Arctic Eurasia - the fast melt of the remaining snow looks set to continue at a rapid pace.
_______________________________________
It looks to me that maybe much of the snow on the Tibetan plateau may melt in the coming 10 days.
Title: Re: Northern Hemisphere Winter 2019-2020 Snowcover / Misc Obs
Post by: Niall Dollard on May 28, 2020, 06:31:26 PM
Uniquorn posted this link (in another thread). It's confirmation of what we had often suspected but it's good to have on the spot reporting, out on the pack.

Also they noticed that first year ice quite often froze to around the same depth/thickness as the multi year parts.

"MOSAiC scientists measured as much as 68 centimetres of snow on multi-year ice, whereas first-year ice gained only a few centimetres. (The reason is simple: snow tends to accumulate on the thick ridges of multi-year ice, but gets swept across smooth first-year ice.)"
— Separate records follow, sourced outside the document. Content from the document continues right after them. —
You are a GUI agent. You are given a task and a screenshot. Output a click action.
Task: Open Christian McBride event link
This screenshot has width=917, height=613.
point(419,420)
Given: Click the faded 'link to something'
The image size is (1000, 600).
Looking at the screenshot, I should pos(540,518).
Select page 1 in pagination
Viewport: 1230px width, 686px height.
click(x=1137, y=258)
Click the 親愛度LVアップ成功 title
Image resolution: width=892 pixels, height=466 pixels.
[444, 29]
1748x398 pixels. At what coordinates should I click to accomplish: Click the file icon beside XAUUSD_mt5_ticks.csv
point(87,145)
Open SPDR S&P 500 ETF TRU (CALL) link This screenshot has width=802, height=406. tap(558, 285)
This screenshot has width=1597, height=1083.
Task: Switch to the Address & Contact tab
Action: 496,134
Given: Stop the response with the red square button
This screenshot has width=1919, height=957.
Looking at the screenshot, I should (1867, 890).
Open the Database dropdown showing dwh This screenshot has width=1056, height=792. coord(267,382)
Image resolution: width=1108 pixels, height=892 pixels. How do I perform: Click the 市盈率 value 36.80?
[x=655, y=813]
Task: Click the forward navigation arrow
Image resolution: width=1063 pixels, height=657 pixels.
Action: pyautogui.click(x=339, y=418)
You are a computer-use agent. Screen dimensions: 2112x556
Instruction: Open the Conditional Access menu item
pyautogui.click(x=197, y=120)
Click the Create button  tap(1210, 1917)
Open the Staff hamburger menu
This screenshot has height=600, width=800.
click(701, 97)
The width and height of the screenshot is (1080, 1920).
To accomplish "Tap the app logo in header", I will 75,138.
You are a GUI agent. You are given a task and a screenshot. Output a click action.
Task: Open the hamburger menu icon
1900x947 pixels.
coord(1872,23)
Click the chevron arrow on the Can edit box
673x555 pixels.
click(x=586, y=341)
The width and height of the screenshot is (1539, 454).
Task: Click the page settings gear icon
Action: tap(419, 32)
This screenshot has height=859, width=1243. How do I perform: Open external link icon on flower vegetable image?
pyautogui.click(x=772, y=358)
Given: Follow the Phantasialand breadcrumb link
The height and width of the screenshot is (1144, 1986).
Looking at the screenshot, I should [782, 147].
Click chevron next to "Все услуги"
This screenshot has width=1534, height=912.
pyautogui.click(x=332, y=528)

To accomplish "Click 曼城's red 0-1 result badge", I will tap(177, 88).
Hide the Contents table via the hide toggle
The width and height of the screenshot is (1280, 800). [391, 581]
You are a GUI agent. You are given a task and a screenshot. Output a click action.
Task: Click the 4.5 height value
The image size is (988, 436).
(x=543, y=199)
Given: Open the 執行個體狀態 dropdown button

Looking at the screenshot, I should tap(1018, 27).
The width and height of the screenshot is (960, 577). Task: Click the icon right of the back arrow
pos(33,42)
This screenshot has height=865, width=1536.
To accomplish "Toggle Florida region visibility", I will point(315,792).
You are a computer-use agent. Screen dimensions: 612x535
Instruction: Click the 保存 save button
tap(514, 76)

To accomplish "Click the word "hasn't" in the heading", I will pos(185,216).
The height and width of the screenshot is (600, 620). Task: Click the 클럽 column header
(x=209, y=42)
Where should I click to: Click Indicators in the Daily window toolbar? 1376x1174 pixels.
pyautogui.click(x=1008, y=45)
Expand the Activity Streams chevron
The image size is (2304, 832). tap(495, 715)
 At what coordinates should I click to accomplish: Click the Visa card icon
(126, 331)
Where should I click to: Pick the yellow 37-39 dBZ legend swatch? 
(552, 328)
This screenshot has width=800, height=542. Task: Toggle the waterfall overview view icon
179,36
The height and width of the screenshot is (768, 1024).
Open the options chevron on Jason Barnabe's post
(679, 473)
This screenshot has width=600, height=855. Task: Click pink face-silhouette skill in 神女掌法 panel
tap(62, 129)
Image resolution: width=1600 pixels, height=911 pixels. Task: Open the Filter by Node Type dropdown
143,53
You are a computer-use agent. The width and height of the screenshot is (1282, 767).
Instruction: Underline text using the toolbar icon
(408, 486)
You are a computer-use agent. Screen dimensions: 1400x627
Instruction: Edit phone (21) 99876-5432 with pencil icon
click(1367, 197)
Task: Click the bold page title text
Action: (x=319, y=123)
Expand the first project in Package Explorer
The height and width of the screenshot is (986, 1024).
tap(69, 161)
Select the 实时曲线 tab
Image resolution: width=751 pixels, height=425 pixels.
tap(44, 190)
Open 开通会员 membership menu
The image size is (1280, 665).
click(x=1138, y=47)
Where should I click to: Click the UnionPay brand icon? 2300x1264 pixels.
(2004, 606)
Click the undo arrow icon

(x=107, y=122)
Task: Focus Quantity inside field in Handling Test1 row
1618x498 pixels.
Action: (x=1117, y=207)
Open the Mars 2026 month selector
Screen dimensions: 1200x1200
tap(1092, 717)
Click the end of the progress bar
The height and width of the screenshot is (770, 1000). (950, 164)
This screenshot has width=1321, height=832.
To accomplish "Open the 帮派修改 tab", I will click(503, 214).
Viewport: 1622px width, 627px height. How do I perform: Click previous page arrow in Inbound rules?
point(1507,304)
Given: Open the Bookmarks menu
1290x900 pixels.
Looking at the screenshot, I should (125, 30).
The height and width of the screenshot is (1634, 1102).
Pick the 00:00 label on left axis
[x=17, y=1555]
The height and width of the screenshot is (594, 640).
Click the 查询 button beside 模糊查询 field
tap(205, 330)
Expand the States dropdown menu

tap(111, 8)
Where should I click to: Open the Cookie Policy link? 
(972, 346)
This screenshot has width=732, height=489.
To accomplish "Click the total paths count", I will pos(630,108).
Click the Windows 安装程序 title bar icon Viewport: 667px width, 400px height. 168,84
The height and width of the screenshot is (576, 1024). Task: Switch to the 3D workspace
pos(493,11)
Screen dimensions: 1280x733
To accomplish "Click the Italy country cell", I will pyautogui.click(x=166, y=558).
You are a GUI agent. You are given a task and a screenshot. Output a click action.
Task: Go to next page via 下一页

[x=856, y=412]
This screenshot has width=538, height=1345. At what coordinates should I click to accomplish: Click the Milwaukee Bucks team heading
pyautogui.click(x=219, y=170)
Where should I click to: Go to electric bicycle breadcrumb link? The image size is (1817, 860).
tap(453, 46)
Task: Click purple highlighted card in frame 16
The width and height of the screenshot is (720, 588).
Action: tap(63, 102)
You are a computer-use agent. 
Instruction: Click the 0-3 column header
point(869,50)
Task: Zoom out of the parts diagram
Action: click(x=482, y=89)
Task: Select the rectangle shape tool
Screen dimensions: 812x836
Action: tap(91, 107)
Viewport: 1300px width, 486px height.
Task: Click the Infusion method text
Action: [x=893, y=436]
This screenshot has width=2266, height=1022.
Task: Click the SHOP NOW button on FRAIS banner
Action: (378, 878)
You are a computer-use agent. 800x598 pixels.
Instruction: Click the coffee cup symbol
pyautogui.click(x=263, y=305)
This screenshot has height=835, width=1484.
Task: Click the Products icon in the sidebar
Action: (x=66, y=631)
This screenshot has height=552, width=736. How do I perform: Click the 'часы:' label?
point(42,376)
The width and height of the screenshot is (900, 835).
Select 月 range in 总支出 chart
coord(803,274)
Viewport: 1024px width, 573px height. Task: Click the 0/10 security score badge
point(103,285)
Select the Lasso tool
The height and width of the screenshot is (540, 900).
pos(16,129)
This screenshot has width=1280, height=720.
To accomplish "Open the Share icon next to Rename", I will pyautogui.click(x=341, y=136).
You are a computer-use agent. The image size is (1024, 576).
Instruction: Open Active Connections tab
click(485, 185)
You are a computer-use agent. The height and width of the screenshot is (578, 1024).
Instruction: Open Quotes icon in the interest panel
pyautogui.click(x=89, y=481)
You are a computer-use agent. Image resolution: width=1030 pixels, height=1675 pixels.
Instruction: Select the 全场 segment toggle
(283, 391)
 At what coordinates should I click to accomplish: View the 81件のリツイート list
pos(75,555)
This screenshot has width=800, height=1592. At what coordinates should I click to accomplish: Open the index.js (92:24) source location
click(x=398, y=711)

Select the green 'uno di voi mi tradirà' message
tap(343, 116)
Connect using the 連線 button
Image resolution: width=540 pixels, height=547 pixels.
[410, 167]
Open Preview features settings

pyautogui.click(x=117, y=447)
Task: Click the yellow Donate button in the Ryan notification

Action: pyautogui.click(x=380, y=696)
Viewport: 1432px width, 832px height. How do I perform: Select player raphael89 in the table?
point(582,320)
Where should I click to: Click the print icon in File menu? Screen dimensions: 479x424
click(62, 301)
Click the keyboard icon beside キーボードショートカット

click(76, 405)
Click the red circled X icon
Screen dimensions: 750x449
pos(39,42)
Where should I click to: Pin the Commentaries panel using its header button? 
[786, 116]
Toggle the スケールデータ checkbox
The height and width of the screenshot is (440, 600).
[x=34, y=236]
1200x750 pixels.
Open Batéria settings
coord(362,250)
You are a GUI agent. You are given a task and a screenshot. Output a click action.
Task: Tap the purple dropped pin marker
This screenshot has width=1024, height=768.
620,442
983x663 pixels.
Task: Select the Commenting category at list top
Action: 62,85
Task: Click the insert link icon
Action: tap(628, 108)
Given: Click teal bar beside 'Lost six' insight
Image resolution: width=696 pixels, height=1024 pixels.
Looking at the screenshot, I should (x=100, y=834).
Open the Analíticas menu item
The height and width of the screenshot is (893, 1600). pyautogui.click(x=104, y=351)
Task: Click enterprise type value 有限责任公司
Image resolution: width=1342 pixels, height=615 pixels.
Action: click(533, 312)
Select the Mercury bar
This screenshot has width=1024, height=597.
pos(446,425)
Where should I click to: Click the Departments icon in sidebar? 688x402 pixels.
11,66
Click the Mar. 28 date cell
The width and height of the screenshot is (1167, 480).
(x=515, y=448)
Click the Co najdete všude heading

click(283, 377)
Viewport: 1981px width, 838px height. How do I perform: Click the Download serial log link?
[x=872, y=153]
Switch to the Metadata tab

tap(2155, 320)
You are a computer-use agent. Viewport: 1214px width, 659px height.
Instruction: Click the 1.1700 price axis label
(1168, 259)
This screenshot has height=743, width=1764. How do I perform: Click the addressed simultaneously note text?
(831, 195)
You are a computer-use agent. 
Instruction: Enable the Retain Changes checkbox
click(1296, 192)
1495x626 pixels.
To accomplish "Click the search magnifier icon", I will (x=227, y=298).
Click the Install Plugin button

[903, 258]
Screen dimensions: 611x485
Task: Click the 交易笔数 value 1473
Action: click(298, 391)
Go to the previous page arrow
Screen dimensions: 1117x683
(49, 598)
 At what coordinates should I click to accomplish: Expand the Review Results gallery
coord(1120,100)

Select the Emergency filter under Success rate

https://www.nature.com/immersive/d41586-020-01446-x/index.html
Title: Re: Northern Hemisphere Winter 2019-2020 Snowcover / Misc Obs
Post by: bbr2315 on May 30, 2020, 09:25:14 AM
The models are showing snow clinging firmly to much of Quebec through day 10. The CMC and EURO both show major new snowfalls in the higher elevations. The heat this week definitely did a number on the southern parts of the province, but it appears most of the pack a few hundred miles and up on north of Montreal has held firm.

(https://www.tropicaltidbits.com/analysis/models/gem/2020053000/gem_asnow_namer_40.png)

Volume is now running about 30 days behind normal, aka, our current SWE is roughly equivalent to what would be normal in late April.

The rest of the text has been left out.